▸ Description of the task
Your task is to reproduce exactly the lines from the one containing "Where should I click to: Select" through the last line below, both ends included, and nothing else, with no pictures.

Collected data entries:
- - -

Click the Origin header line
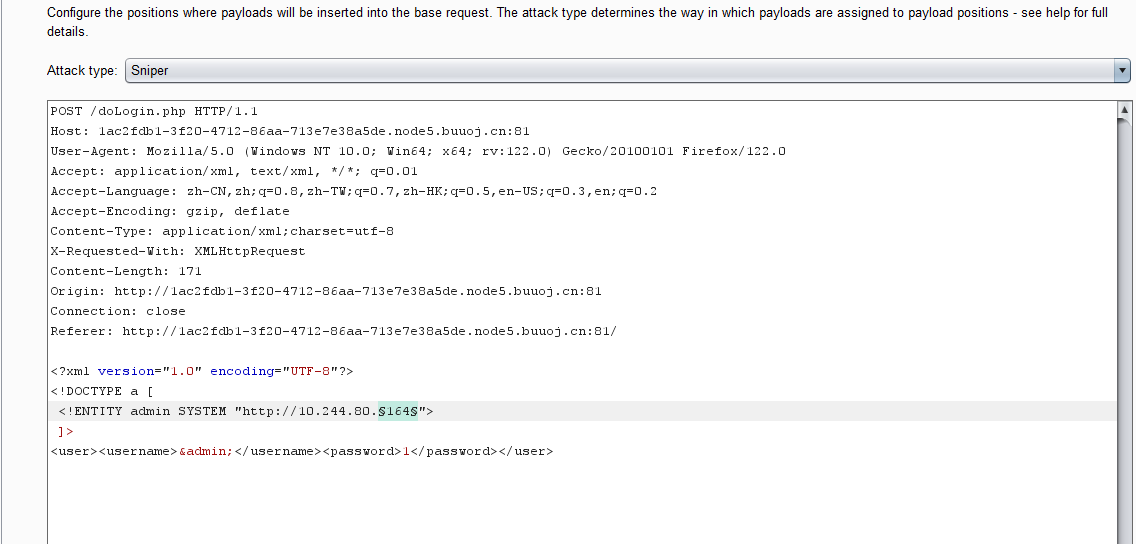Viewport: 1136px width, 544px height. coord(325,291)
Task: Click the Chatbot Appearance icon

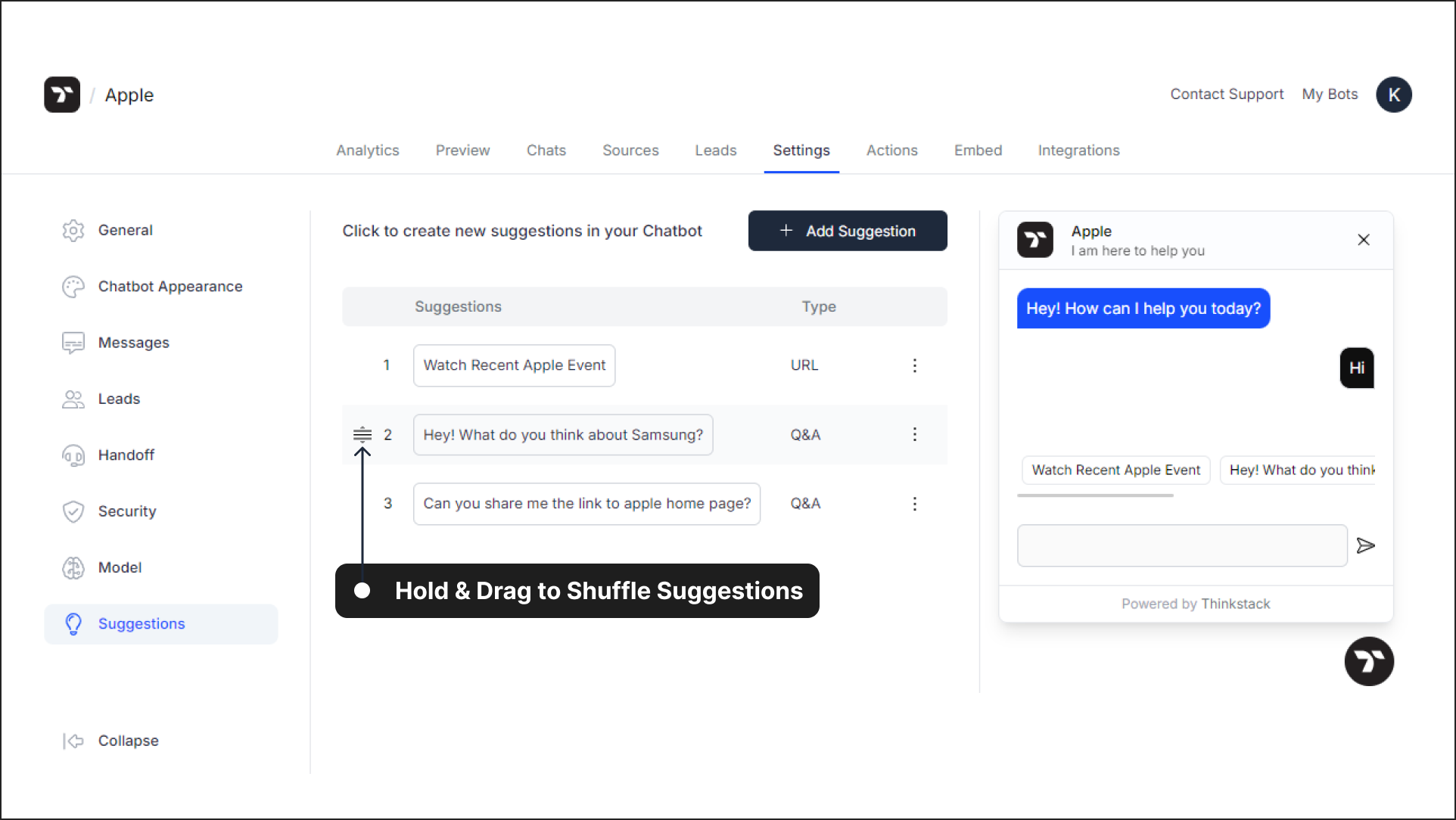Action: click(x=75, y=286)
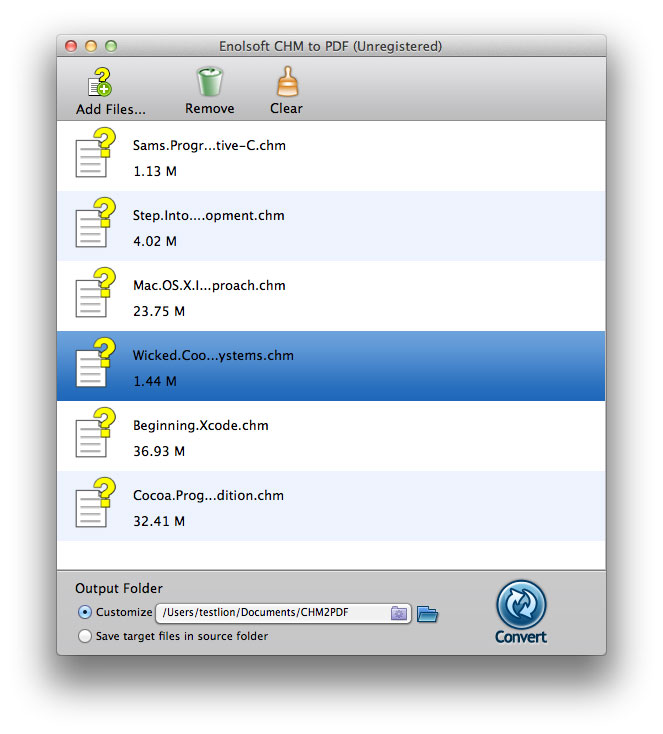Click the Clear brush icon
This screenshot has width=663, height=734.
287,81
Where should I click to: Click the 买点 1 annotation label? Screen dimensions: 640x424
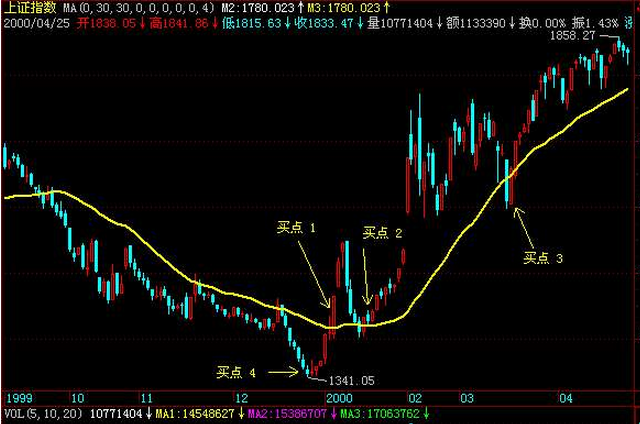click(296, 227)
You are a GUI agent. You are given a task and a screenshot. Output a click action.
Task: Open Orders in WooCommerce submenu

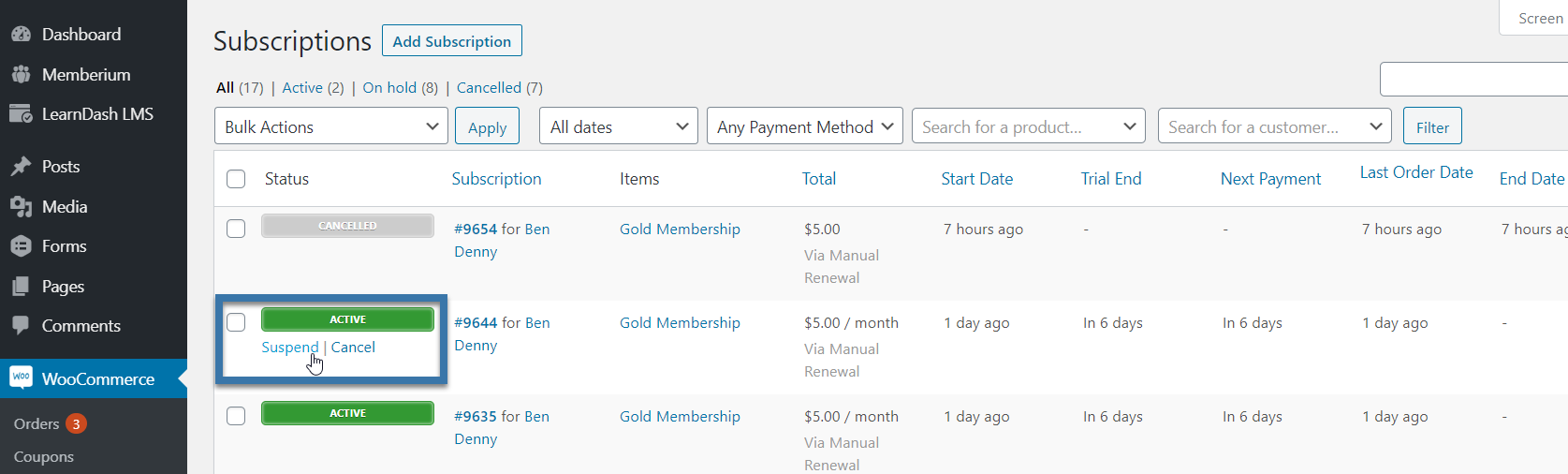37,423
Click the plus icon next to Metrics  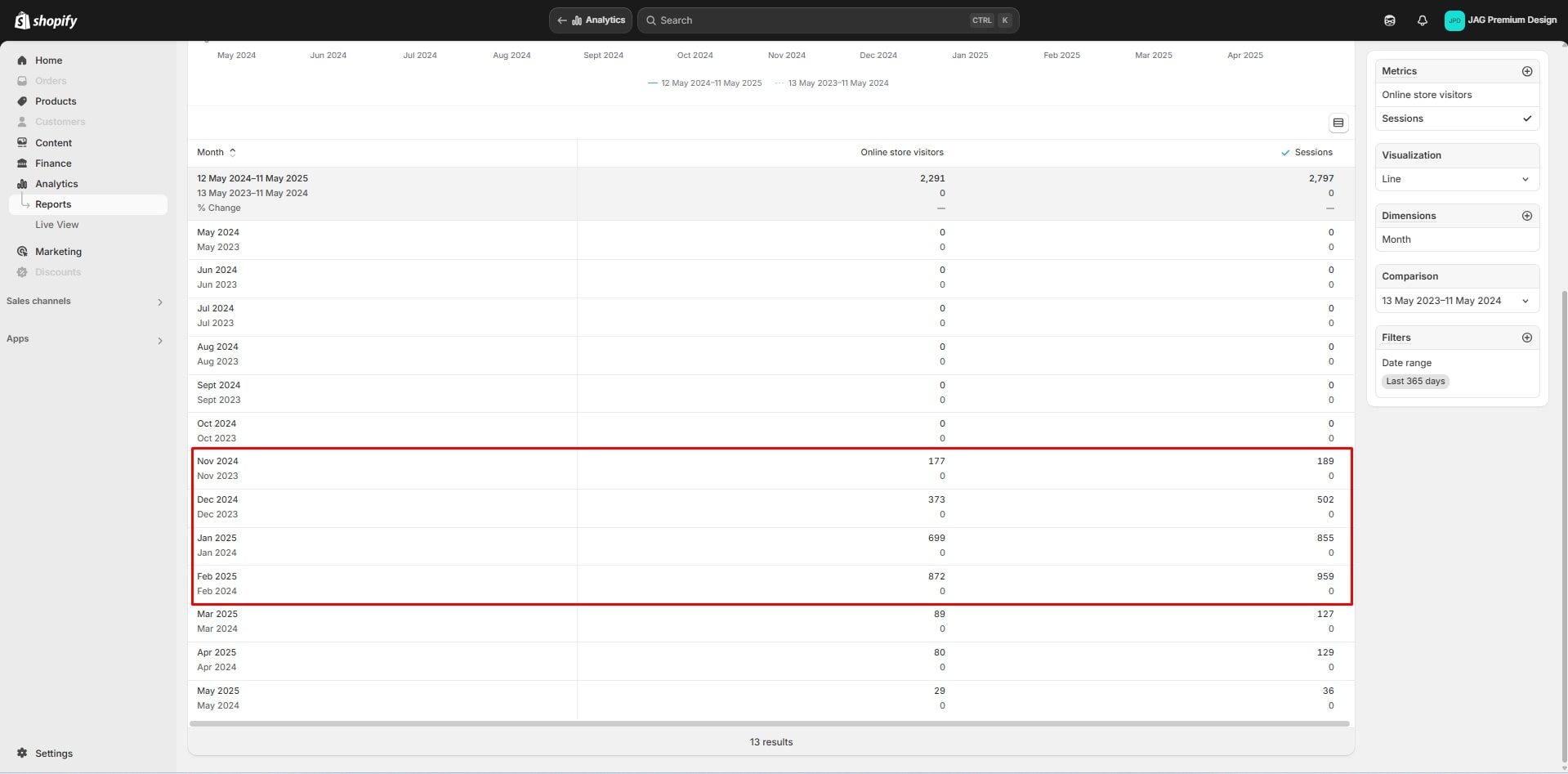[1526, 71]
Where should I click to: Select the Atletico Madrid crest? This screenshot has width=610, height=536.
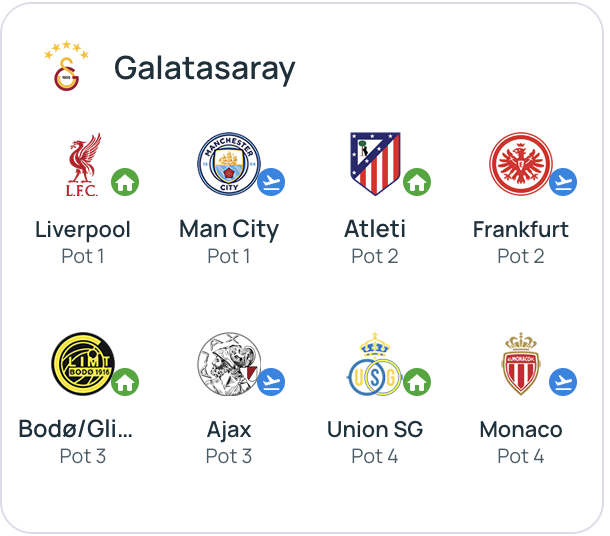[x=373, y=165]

- - -

▸ Task response
Where should I click to: Select the Atletico Madrid crest? This screenshot has width=610, height=536.
[x=373, y=165]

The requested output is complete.